» Task to carry out:
Recast as a numbered list, omitting blank ones, the lines starting at the one that contains "Viewport: 1045px width, 543px" and ending at the one that contains "(x=171, y=523)".

» Given data:

--- Begin ---

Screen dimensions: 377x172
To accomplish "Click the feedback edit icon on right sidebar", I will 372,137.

--- End ---
--- Begin ---

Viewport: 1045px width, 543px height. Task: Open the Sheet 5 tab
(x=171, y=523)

--- End ---
--- Begin ---

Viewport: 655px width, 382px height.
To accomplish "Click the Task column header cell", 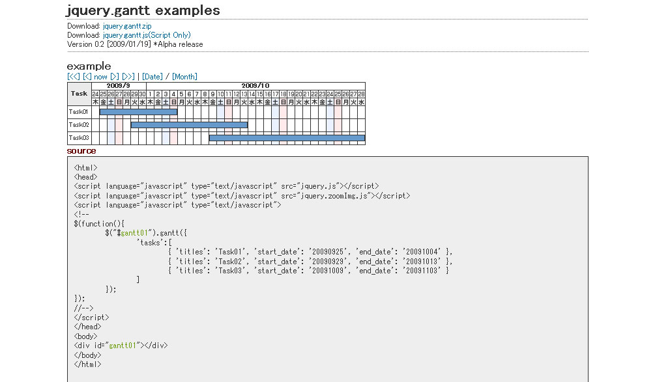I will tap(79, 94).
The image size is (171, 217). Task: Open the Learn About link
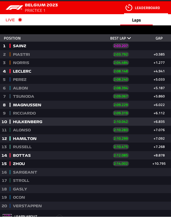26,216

--- End ---

» Output for this task:
1. Viewport: 1045px width, 543px height. Task: Open the Sheet 5 tab
2. (x=171, y=523)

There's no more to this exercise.